Targeted genome editing in Aedes aegypti using TALENs

• A protocol for TALEN-based editing of the Aedes aegypti genome has been developed.
• Transient SSA reporter assay can identify active TALENs for germline experiments.
• Somatic TALEN editing is common and is a good indicator for germline editing.
• PCR followed by sequencing can identify single allele disruptions in G1 progeny.
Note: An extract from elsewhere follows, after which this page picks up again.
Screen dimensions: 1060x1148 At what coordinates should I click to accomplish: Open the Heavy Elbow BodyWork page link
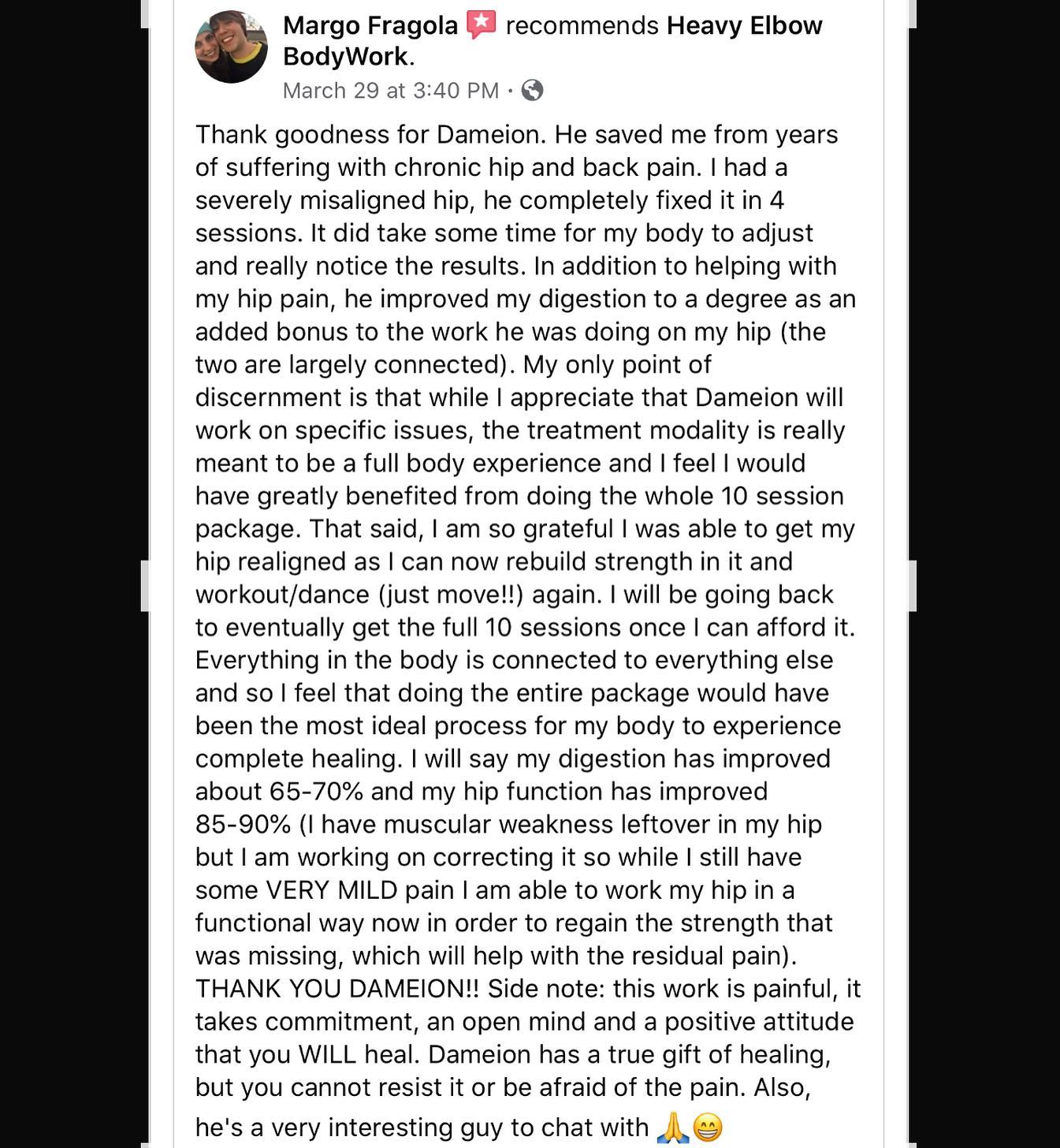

The Culicine mosquito, Aedes aegypti, is both a major vector of arthropod-borne viruses (arboviruses) and a genetic model organism for arbovirus transmission. TALE nucleases (TALENs), a group of artificial enzymes capable of generating site-specific DNA lesions, consist of a non-specific FokI endonuclease cleavage domain fused to an engineered DNA binding domain specific to a target site. While TALENs have become an important tool for targeted gene disruption in a variety of organisms, application to the mosquito genome is a new approach. We recently described the use of TALENs to perform heritable genetic disruptions in A. aegypti. Here, we provide detailed methods that will allow other research laboratories to capitalize on the potential of this technology for understanding mosquito gene function. We describe target site selection, transient embryo-based assays to rapidly assess TALEN activity, embryonic microinjection and downstream screening steps to identify target site mutations.